Presentation on theme: "Lipids 2 Phospholipids and Steroids. Phospholipids The structure of phospholipids is based on the structure of triglycerides but the third hydroxyl."— Presentation transcript:
Phospholipids The structure of phospholipids is based on the structure of triglycerides but the third hydroxyl group of the glycerol is linked to phosphoric acid which is often linked to a large polar group.
Phospholipids (cont’d.) The fatty acids which make up phospholipids have a consistent length of between 16 and 18 carbons. This allows them to form neat bilayers. Phospholipids are said to be amphipathic, having two very different sides to their nature.
Phospholipids (cont’d.) The ‘head’ containing the polar group and the phosphate group has polar covalent bonds. It is slightly charged and attracts water, i.e. it is hydrophilic. The ‘tail’ containing the long hydrocarbon group which is non-polar covalent. It is not charged and repels water, i.e. it is hydrophobic.
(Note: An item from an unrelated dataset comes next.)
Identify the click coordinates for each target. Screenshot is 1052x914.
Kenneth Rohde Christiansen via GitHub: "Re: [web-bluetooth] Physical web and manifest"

Hydrophilic portion Hydrophobic portion
Phospholipids (cont’d.) The amphipathic nature of phospholipids is important in the formation of bilayers such as cell membranes. The hydrophilic groups line up on the outside faces of the membrane. The hydrophobic portions are arranged within the membrane.
Phospholipids (cont’d.) Phospholipids may have fatty acids which are saturated or unsaturated. This affects the properties of the resulting bilayer/cell membrane: Most membranes have phospholipids derived from unsaturated fatty acids. Unsaturated fatty acids add fluidity to a bilayer since ‘kinked’ tails do not pack tightly together. Phospholipids derived from unsaturated phospholipids allow faster transport of substances across the bilayer.
Phospholipids (cont’d.) Membranes exposed to the cold have a very high percentage of unsaturates e.g. bacteria grown at low temperature or the membranes of reindeer ears – remember unsaturates are liquid at much lower temperatures.
Phospholipids (cont’d.) Membranes which are stiffer such as those in nerve cells contain a much higher percentage of phospholipids derived from saturated fatty acids. They also contain high levels of cholesterol which stiffens membrane structure further.
Steroids Steroids have a common four ring structure. Each unit within the four-ring structure is known as an isoprene unit (C 5 H 8 ).
Steroids (cont’d.) Different steroids vary in the side chains attached to the rings. Notice that cholesterol and testosterone are almost identical except for the side groups on C3 and C17.
Steroids (cont’d.) Steroids are classified as lipids since they are soluble in organic compounds but not in water. They have a very powerful effect because of this as they can pass through cell membranes. Steroids are hormonal in function and have a wide variety of functions. Other examples of steroids are oestrogen, progesterone, cortisol, cholesterol and aldosterone.